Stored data
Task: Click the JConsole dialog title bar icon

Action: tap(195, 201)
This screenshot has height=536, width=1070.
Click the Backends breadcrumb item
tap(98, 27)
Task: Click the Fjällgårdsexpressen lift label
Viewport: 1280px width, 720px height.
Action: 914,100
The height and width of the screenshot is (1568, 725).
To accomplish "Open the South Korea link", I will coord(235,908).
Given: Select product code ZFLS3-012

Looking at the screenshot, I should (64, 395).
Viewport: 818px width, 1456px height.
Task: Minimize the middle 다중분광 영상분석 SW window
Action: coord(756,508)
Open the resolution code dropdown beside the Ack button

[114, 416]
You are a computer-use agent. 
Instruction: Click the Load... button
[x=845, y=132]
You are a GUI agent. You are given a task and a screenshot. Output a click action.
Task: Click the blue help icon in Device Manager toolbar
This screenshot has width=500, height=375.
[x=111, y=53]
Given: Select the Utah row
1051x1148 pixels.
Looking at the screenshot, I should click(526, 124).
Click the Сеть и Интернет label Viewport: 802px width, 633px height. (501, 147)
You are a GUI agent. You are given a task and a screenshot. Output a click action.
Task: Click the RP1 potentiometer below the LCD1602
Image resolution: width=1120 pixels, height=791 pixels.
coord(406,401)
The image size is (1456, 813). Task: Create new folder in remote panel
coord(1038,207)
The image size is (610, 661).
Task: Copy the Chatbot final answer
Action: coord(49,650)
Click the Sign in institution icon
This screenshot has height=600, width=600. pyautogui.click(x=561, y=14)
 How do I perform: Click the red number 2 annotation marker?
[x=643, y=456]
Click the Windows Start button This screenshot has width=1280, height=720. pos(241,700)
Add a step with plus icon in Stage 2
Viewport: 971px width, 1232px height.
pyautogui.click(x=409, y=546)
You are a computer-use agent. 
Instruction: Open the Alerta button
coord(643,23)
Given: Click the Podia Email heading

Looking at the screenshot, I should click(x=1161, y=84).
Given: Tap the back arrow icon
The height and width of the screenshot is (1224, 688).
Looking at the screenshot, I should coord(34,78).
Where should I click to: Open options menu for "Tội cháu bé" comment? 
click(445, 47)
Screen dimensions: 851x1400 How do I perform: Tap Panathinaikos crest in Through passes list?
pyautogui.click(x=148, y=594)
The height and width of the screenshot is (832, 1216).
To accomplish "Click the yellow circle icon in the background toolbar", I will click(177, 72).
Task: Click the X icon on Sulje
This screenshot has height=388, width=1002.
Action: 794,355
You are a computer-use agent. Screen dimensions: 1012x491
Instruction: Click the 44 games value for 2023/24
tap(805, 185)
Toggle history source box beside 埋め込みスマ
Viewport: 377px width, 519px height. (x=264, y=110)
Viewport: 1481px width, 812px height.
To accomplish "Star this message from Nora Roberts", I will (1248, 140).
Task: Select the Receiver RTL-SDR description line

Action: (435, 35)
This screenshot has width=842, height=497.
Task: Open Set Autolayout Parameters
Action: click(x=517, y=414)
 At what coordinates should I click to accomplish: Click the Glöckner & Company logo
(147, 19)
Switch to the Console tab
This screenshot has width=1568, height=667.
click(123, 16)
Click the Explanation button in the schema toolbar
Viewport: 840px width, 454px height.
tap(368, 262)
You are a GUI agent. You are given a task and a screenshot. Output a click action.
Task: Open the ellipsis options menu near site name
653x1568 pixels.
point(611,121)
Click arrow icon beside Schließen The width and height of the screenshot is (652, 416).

-- The task --
Give every entry again in full, precisely as written above.

-- Completed exercise --
Task: Click the JConsole dialog title bar icon

Action: tap(195, 201)
This screenshot has height=536, width=1070.
Click the Backends breadcrumb item
tap(98, 27)
Task: Click the Fjällgårdsexpressen lift label
Viewport: 1280px width, 720px height.
Action: 914,100
The height and width of the screenshot is (1568, 725).
To accomplish "Open the South Korea link", I will coord(235,908).
Given: Select product code ZFLS3-012

Looking at the screenshot, I should (64, 395).
Viewport: 818px width, 1456px height.
Task: Minimize the middle 다중분광 영상분석 SW window
Action: coord(756,508)
Open the resolution code dropdown beside the Ack button

[114, 416]
You are a computer-use agent. 
Instruction: Click the Load... button
[x=845, y=132]
You are a GUI agent. You are given a task and a screenshot. Output a click action.
Task: Click the blue help icon in Device Manager toolbar
This screenshot has width=500, height=375.
[x=111, y=53]
Given: Select the Utah row
1051x1148 pixels.
Looking at the screenshot, I should click(526, 124).
Click the Сеть и Интернет label Viewport: 802px width, 633px height. (501, 147)
You are a GUI agent. You are given a task and a screenshot. Output a click action.
Task: Click the RP1 potentiometer below the LCD1602
Image resolution: width=1120 pixels, height=791 pixels.
coord(406,401)
The image size is (1456, 813). Task: Create new folder in remote panel
coord(1038,207)
The image size is (610, 661).
Task: Copy the Chatbot final answer
Action: coord(49,650)
Click the Sign in institution icon
This screenshot has height=600, width=600. pyautogui.click(x=561, y=14)
 How do I perform: Click the red number 2 annotation marker?
[x=643, y=456]
Click the Windows Start button This screenshot has width=1280, height=720. pos(241,700)
Add a step with plus icon in Stage 2
Viewport: 971px width, 1232px height.
pyautogui.click(x=409, y=546)
You are a computer-use agent. 
Instruction: Open the Alerta button
coord(643,23)
Given: Click the Podia Email heading

Looking at the screenshot, I should click(x=1161, y=84).
Given: Tap the back arrow icon
The height and width of the screenshot is (1224, 688).
Looking at the screenshot, I should coord(34,78).
Where should I click to: Open options menu for "Tội cháu bé" comment? 
click(445, 47)
Screen dimensions: 851x1400 How do I perform: Tap Panathinaikos crest in Through passes list?
pyautogui.click(x=148, y=594)
The height and width of the screenshot is (832, 1216).
To accomplish "Click the yellow circle icon in the background toolbar", I will click(177, 72).
Task: Click the X icon on Sulje
This screenshot has height=388, width=1002.
Action: 794,355
You are a computer-use agent. Screen dimensions: 1012x491
Instruction: Click the 44 games value for 2023/24
tap(805, 185)
Toggle history source box beside 埋め込みスマ
Viewport: 377px width, 519px height. (x=264, y=110)
Viewport: 1481px width, 812px height.
To accomplish "Star this message from Nora Roberts", I will (1248, 140).
Task: Select the Receiver RTL-SDR description line

Action: (435, 35)
This screenshot has width=842, height=497.
Task: Open Set Autolayout Parameters
Action: click(x=517, y=414)
 At what coordinates should I click to accomplish: Click the Glöckner & Company logo
(147, 19)
Switch to the Console tab
This screenshot has width=1568, height=667.
click(123, 16)
Click the Explanation button in the schema toolbar
Viewport: 840px width, 454px height.
tap(368, 262)
You are a GUI agent. You are given a task and a screenshot. Output a click action.
Task: Open the ellipsis options menu near site name
653x1568 pixels.
point(611,121)
Click arrow icon beside Schließen The width and height of the screenshot is (652, 416).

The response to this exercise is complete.